É quase uma convenção dizer: “o que se sabe, com segurança, acerca da vida de Shakespeare, é muito pouco”. Até a sua própria existência, embora isso seja um evidente exagero, é às vezes conspiratoriamente contestada. De fato, em William Shakespeare (1564-1616), há alguns mistérios para que ousemos imaginar na nossa vã filosofia.

Há lapsos factuais na “biografia” de Shakespeare. Pouco se sabe da sua juventude. “Mas por que deveríamos saber?”, indagam Gareth Lloyd Evans e Barbara Lloyd Evans, autores do “Everyman’s Companion to Shakespeare” (J. M. Dent & Sons, 1978), para depois responder: “Ninguém a sua época imaginava que ele ia ficar famoso ou mesmo havia uma tradição de anotar fatos biográficos”. E há sobretudo os ditos “anos perdidos”. Sabe-se que Shakespeare casou com Anne Hathaway quando tinha 18 anos. Tiveram a filha Susana seis meses após. Quando ele estava com 20 anos, vieram os gêmeos Hamet e Judith. Mas o próximo registro sobre Shakespeare já o mostra com 28 anos, em Londres, atuando e escrevendo peças. Nada se sabe do paradeiro do Bardo durante esses “lost years”? Bom, isso é realmente um mistério.

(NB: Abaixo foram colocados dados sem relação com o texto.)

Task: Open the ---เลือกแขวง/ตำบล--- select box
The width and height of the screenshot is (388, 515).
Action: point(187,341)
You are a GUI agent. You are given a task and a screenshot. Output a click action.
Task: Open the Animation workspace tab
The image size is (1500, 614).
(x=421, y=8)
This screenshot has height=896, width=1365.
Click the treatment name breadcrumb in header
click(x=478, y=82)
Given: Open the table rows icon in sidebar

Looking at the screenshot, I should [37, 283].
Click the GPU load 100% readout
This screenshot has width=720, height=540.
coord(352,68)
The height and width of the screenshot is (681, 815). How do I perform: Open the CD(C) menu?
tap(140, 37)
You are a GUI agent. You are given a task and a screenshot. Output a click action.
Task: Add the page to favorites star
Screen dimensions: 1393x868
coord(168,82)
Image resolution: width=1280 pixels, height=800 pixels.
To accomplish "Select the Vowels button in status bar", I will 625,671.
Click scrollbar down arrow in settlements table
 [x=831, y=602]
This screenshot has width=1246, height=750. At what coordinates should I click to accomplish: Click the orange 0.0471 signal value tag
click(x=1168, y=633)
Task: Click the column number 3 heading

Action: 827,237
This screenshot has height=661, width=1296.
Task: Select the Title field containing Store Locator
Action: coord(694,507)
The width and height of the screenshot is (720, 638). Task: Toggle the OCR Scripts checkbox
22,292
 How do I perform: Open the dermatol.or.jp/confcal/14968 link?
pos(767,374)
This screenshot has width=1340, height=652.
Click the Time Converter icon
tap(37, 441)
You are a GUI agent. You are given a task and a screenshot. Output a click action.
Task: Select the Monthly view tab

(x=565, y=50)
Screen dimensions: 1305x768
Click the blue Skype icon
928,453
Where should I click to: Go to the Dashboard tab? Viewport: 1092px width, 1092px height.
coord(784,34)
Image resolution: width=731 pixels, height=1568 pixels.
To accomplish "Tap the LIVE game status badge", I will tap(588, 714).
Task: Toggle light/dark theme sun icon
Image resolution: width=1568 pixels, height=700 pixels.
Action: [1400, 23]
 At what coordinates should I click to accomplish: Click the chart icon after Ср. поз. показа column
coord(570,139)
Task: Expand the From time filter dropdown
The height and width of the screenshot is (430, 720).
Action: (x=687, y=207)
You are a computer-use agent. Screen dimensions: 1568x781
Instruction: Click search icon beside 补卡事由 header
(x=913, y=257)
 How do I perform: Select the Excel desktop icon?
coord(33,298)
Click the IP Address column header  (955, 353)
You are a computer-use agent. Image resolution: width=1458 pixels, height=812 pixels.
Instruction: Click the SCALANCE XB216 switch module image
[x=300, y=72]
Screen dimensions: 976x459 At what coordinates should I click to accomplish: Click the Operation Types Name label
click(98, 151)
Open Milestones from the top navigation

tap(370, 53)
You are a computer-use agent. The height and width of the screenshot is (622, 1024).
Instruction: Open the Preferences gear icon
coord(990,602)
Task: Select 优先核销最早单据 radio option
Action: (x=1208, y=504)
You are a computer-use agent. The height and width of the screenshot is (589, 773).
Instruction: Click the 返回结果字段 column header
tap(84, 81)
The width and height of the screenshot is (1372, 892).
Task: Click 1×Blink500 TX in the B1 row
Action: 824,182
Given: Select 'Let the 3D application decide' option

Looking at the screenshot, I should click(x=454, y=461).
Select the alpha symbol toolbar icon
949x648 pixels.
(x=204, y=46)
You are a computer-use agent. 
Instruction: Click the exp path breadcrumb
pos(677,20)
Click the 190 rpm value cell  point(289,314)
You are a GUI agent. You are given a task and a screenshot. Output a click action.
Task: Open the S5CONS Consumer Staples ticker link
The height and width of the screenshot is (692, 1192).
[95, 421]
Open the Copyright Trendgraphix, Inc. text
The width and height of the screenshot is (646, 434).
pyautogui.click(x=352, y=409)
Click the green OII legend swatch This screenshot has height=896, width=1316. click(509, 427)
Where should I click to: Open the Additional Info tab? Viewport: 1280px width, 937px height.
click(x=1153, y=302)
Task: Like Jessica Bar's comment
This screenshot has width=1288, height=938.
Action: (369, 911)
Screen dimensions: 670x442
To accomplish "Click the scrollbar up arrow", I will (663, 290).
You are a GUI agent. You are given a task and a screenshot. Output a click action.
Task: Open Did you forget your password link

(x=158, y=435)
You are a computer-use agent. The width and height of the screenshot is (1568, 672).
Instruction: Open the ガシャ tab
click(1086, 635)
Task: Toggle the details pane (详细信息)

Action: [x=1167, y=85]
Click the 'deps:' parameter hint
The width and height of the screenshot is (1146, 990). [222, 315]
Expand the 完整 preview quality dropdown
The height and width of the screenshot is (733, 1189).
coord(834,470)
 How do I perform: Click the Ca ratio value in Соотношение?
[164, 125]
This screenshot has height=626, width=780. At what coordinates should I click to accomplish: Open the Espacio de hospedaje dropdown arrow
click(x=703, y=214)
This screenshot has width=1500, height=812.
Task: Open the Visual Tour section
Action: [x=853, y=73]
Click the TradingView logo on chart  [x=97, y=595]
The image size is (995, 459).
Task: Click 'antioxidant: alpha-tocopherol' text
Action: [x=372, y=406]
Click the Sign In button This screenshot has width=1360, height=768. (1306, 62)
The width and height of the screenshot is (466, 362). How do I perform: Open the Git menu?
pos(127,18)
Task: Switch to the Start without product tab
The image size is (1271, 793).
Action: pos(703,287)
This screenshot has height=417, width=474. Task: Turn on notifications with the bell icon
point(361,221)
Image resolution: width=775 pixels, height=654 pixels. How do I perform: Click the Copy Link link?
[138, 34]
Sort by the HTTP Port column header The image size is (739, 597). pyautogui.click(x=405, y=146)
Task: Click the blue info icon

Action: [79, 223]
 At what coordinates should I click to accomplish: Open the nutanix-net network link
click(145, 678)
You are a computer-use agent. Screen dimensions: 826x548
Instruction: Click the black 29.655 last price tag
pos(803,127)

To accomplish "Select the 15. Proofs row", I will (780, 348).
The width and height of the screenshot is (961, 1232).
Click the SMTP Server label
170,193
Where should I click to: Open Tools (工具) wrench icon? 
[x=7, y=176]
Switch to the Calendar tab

Indo além, há diversas teses sobre quem teria sido Shakespeare ou, melhor dizendo, quem teria sido o verdadeiro autor das maravilhas que atribuímos a um tal William Shakespeare. Como explica François Laroque, em “Shakespeare: Court, Crowd and Playhouse” (Thames & Hudson, 2002), determinados críticos – alguns sérios, outros nem tanto –, sobretudo a partir do século XVIII, têm tentado provar que não poderia ser o ator William Shakespeare o autor das obras-primas compendiadas no “First Folio”, o primeiro cânone Shakespeariano, de 1623. Eles, um tanto quanto preconceituosamente, não conseguem acreditar que um filho de artesão, comerciante de luvas, pudesse ter o conhecimento – do mundo clássico, da filosofia e do direito, para ficar em algumas temáticas principais – que, naquelas obras, é transformado no mais puro ouro literário. Como um homem de origem simples poderia adquirir todo esse conhecimento?

Isso e outras circunstâncias – como os já referidos “lost years” e a ausência de manuscritos autênticos – têm contribuído para a controvérsia existencial e, sobretudo, autoral. Outros nomes têm sido apontados como o verdadeiro autor de “Otelo”, de “Macbeth”, de “Hamlet”, do “Rei Lear” e de outras tantas maravilhas. Francis Bacon, Christopher Marlowe, Bem Jonson, Walter Raleigh, John Donne, os Earls de Derby, Oxford, Essex, Salisbury e Southhampton, o cardeal Wolsey, esses são alguns dos “suspeitos de sempre”. Mas há também alguns “acusados insuspeitos” – um tanto quanto bizarros –, segundo anotam os autores do “Everyman’s Companion to Shakespeare”, como Mary, Rainha da Escócia, a Rainha Elizabeth I, um grupo de jesuítas ou mesmo uma anônima freira irlandesa. Nesse ponto, eu até recomendo um bom filme, intitulado “Anonymuos”, de 2011, que propagandeia, embora equivocadamente, haver dado um ponto final ao mistério.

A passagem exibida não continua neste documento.